We had a clear example of this – albeit on a less pressing scale – coming from a leading film star. Although this episode has to do with a work of fiction, rather than the Bible itself, it still provides a glaring example of how people will seek to hose down the gospel message.

Irish actor Liam Neeson, as some of you might know, provides the voice of Aslan in the film The Voyage of the “Dawn Treader” which is now everywhere in cinemas. This film is taken from one of the seven volumes of C.S. Lewis’s Narnia series. It is the third recent film adaptation of the highly successful book series.

But Neeson caused all sorts of commotion earlier this month when he made an incredibly silly comment. It was both politically correct and theologically correct. Neeson said this: “Aslan symbolises a Christ-like figure but he also symbolises for me Mohammed, Buddha and all the great spiritual leaders and prophets over the centuries. That’s who Aslan stands for as well as a mentor figure for kids – that’s what he means for me.”

Either he knows absolutely nothing about Lewis and his Narnia series, or he is taking gross liberties with the clear aim and intent of the series. Lewis himself made it quite clear that Aslan was a Christ-figure, and the whole of the series was to express basic Christian truths – not Islamic or Buddhist truths.

For example, he wrote in a letter to a lady on 29 December 1958 these words: “He is an invention giving an imaginary answer to the question, ‘What might Christ become like if there really were a world like Narnia, and He chose to be incarnate and die and rise again in that world as He actually has done in ours?’”

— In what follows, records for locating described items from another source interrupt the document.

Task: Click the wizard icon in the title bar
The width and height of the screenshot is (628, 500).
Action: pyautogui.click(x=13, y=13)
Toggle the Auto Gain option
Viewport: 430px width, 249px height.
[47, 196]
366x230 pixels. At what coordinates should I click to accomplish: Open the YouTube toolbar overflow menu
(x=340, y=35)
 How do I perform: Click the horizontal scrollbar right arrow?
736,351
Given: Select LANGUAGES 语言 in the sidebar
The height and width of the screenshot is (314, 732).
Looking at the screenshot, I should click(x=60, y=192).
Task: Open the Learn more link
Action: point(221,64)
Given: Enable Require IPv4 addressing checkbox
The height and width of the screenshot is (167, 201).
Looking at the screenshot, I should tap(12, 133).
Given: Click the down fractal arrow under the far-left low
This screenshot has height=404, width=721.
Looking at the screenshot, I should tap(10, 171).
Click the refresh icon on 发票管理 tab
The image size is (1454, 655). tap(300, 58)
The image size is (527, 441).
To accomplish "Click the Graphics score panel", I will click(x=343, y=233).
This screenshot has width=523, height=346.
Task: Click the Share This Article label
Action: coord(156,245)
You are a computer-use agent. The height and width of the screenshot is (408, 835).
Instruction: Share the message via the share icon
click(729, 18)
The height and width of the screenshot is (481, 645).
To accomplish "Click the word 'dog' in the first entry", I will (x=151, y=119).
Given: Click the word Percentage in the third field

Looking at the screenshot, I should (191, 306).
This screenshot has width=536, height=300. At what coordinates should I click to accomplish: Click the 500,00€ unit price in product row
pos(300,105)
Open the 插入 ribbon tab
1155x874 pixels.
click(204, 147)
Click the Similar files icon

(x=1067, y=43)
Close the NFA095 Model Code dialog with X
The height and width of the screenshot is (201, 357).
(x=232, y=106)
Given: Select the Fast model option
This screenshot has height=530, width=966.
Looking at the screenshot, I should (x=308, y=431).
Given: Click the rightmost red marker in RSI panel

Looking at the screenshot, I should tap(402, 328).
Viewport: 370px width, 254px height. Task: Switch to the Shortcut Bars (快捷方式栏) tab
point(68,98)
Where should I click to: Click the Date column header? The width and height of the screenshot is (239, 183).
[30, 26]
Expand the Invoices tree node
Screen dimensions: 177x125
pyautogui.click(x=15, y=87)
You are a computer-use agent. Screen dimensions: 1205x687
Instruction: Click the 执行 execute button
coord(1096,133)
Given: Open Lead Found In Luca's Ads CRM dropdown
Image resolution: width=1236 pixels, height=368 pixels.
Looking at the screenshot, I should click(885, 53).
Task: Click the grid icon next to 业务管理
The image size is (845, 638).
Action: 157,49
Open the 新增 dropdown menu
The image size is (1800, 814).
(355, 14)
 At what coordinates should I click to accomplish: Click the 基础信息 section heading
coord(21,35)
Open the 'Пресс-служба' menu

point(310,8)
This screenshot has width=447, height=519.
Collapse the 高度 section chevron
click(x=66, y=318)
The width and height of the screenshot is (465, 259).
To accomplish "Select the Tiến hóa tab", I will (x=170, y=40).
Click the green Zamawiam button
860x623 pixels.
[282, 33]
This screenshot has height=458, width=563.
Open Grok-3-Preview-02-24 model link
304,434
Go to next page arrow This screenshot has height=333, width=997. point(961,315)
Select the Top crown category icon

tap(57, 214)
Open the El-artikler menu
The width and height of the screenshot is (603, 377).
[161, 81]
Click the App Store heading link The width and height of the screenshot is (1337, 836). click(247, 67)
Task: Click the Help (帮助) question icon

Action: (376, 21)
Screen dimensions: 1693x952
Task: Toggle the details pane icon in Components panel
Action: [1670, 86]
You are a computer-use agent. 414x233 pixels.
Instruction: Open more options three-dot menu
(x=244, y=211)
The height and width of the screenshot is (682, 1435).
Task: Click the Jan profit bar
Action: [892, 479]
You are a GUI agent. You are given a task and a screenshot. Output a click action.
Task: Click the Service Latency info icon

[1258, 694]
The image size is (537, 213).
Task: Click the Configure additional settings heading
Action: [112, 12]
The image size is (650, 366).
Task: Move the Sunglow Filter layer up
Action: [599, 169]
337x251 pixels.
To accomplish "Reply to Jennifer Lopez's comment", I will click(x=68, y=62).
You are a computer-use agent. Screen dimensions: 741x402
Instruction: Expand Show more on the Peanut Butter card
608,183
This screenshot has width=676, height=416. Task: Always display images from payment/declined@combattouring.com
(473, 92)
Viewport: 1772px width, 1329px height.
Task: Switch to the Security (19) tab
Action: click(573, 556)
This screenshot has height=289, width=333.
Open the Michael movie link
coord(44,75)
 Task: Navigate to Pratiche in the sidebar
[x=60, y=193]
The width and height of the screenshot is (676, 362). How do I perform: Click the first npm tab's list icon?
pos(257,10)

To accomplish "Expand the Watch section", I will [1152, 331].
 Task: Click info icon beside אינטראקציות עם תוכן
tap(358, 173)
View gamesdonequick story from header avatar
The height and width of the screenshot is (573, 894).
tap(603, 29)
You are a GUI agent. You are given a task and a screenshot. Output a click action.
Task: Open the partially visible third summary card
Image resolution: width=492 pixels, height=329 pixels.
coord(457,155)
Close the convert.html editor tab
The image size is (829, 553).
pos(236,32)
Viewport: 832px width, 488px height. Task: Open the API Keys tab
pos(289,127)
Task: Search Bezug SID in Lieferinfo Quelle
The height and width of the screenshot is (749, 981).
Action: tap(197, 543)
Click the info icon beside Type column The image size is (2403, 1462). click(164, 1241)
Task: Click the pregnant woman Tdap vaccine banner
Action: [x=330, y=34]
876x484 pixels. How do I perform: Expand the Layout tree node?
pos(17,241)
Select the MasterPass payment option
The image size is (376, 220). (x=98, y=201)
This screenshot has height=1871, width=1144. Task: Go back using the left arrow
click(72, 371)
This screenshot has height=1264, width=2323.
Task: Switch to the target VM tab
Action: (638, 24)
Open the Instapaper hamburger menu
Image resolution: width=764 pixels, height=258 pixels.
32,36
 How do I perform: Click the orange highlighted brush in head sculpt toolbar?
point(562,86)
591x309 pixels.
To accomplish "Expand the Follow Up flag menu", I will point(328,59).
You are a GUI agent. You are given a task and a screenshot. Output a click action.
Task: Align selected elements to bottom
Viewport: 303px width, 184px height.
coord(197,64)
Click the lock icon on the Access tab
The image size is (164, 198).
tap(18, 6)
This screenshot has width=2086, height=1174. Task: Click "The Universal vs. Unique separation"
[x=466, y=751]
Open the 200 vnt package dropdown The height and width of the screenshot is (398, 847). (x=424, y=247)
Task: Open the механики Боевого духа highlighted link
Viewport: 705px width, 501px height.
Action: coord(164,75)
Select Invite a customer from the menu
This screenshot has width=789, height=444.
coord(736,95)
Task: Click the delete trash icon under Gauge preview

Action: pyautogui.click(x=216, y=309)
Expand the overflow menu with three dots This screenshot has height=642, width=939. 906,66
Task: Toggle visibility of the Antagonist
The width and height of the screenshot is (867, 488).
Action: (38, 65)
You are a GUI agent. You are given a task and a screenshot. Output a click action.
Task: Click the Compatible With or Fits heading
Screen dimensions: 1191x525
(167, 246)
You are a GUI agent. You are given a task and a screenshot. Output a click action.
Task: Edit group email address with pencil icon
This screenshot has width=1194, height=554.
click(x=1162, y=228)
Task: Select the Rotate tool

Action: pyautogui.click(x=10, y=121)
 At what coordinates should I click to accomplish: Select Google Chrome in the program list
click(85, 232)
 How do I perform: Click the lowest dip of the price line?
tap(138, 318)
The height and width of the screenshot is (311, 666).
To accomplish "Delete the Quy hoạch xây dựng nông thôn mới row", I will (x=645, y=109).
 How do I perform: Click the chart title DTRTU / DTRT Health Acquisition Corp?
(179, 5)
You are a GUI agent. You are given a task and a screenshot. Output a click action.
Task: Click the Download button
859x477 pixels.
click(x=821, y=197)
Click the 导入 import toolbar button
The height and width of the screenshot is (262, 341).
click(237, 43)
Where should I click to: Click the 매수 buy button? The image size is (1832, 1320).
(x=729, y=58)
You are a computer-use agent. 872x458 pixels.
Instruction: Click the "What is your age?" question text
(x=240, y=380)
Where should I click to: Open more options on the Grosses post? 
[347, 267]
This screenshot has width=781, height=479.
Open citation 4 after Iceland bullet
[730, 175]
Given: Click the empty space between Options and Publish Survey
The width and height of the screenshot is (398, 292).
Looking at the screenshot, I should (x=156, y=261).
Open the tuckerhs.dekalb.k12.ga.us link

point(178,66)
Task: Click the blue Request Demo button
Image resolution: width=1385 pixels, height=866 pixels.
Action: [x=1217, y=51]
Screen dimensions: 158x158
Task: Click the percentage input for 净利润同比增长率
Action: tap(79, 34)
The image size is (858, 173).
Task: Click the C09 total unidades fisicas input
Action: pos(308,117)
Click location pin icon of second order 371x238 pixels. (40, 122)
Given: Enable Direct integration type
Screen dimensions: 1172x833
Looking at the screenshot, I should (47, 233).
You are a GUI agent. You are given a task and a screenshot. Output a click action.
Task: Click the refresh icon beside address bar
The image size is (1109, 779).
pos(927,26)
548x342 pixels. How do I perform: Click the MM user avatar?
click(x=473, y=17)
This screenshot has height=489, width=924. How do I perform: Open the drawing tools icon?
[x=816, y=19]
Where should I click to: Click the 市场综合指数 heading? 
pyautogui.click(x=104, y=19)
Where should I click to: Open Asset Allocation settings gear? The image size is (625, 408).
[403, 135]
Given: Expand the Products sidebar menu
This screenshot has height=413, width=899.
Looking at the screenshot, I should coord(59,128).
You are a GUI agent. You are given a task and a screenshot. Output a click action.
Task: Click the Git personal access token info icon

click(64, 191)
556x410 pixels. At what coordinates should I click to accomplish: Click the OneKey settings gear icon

Anyone who has actually read some or all of the seven volumes in the series would know of the clear Christian connections. The dying and rising again of Aslan for the sake of others in The Lion, the Witch, and the Wardrobe could not be more clear as a picture of the atoning work of Christ and his resurrection at Calvary.

Indeed, fellow English writer J.R.R. Tolkien did not like the Narnia series very much, thinking they were far too explicit in their Christian themes. Tolkien himself preferred to express his faith much more subtly in his own works, including his The Lord of the Rings trilogy.

That Neeson could get things so wrong here is quite remarkable. Aslan readily receives the worship of others in the series, as did Jesus from his followers. Any Muslim would tell you that Muhammad would consider such treatment of himself to be blasphemous.

And Buddha of course simply claimed to be an enlightened man. He insisted he was just a human, and resisted attempts to turn him into a god. Yet Neeson seems to think these other religious figures would fit right in with Aslan as well. Amazing!

One Catholic leader and lifelong fan of The Chronicles of Narnia, William Oddie, accused Neeson of “a betrayal of Lewis’s intention and a shameful distortion. Aslan is clearly established from the very beginning of the whole cannon as being a Christ figure. I can’t believe that Liam Neeson is so stupid as not to know.”

But in this same Daily Mail article Neeson is described as a “practising Roman Catholic”. One certainly has to wonder about this. Not only has he got Lewis and Aslan completely wrong, but the actor was also quite happy to take the lead role in a Hollywood hagiography of sex pervert and child molester, Alfred Kinsey, in 2004. (See my review of this here: https://billmuehlenberg.com/2005/01/15/kinsey-con-job/ )

How he squares his faith with portraying this sleazeball is beyond me. Had the film taken an honest look at the creep, that would have been one thing. But it simply glorified this low-life academic. Thus Neeson was at least indirectly doing the same.

So if he was happy to lend his name to such a despicable and immoral cause, then I guess we should not be surprised that he should be willing to add his name to the very long list of those who seek to water down the gospel. It happens all the time, and we will find more examples of this happening tomorrow, I am quite sure.